**Hedef 1**
Tevhid ve Hz. Peygamber konulu metni hiçbir değişiklik yapmadan baştan sona yaz.
**Hedef 2**
Kayıtlarda "The height and width of the screenshot is (463, 1009)." içeren satırdan "pos(58,219)" içeren satıra kadar, iki uç da dahil olmak üzere, her şeyi "GUI agent" yerine "interface agent" koyarak yeniden yaz. Başka hiçbir yeri değiştirme ve bu satırların dışında bir şey verme.

**Kaynak metin**
TEVHİD VE HZ. PEYGAMBer (2)
Buna şirk diyemeyenler, Allah’ın isminin
yanına, Peygamberin ismini koymayı
şirk görüyorlar, sapıklık budur.
Ayetlere göre tevhid budur ve kelimeyi
şahadet ve kelimeyi tevhid işte budur.
Ayette Allah’ın tekliği açıklanırken,
peygamberin de beşeriliği ortaya konulmaktadır.
Bu ve buna benzer işler kasıtlı yapılıyorsa,
o zaman işin arkasında kara bir
el ve zihniyet vardır, araştırmalar zaten
bunun ve diğer şirk görüşlerin arkasında
İslam düşmanlarının olduğu gerçeği
böylece ortaya çıkıyor. Ne demek?
Hz. Peygamberi Tevhid’e koymamak ve
dine ilaveler koymak? 6/ Enam 82. “
İnanıp ta imanlarına herhangi bir zulüm
(zulüm de bir şirktir) haksızlık bulaştırmayanlar
var ya, işte güven onlarındır
ve onlar doğru yolu bulanlardır.”

**Ham veri**
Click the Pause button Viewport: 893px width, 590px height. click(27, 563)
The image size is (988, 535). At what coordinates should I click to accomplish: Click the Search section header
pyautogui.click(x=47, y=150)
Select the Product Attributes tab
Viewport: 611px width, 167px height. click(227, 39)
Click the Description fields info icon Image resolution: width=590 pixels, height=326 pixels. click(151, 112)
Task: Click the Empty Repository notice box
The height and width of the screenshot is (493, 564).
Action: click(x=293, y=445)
==
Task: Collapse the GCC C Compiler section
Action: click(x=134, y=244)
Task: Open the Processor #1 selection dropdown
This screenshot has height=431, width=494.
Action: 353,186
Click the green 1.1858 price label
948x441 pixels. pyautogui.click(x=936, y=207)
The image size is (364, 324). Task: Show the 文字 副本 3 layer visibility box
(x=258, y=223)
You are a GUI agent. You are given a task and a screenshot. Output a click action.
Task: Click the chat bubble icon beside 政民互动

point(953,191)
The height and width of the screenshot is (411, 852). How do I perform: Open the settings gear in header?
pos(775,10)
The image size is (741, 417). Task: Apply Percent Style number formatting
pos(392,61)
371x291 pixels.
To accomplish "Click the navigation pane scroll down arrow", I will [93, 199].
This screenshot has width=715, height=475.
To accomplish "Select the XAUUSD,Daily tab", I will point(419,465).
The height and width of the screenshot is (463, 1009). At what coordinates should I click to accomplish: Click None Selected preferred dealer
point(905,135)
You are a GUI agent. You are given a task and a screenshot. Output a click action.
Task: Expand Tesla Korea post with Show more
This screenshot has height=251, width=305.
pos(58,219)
---
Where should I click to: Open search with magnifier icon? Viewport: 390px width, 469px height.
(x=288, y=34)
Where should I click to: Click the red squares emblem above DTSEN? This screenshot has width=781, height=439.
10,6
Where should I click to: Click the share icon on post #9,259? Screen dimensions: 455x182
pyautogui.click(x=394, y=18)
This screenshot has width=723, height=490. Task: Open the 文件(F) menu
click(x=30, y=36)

**Görev çözümü 1**
TEVHİD VE HZ. PEYGAMBer (2)
Buna şirk diyemeyenler, Allah’ın isminin
yanına, Peygamberin ismini koymayı
şirk görüyorlar, sapıklık budur.
Ayetlere göre tevhid budur ve kelimeyi
şahadet ve kelimeyi tevhid işte budur.
Ayette Allah’ın tekliği açıklanırken,
peygamberin de beşeriliği ortaya konulmaktadır.
Bu ve buna benzer işler kasıtlı yapılıyorsa,
o zaman işin arkasında kara bir
el ve zihniyet vardır, araştırmalar zaten
bunun ve diğer şirk görüşlerin arkasında
İslam düşmanlarının olduğu gerçeği
böylece ortaya çıkıyor. Ne demek?
Hz. Peygamberi Tevhid’e koymamak ve
dine ilaveler koymak? 6/ Enam 82. “
İnanıp ta imanlarına herhangi bir zulüm
(zulüm de bir şirktir) haksızlık bulaştırmayanlar
var ya, işte güven onlarındır
ve onlar doğru yolu bulanlardır.”

**Görev çözümü 2**
The height and width of the screenshot is (463, 1009). At what coordinates should I click to accomplish: Click None Selected preferred dealer
point(905,135)
You are a interface agent. You are given a task and a screenshot. Output a click action.
Task: Expand Tesla Korea post with Show more
This screenshot has height=251, width=305.
pos(58,219)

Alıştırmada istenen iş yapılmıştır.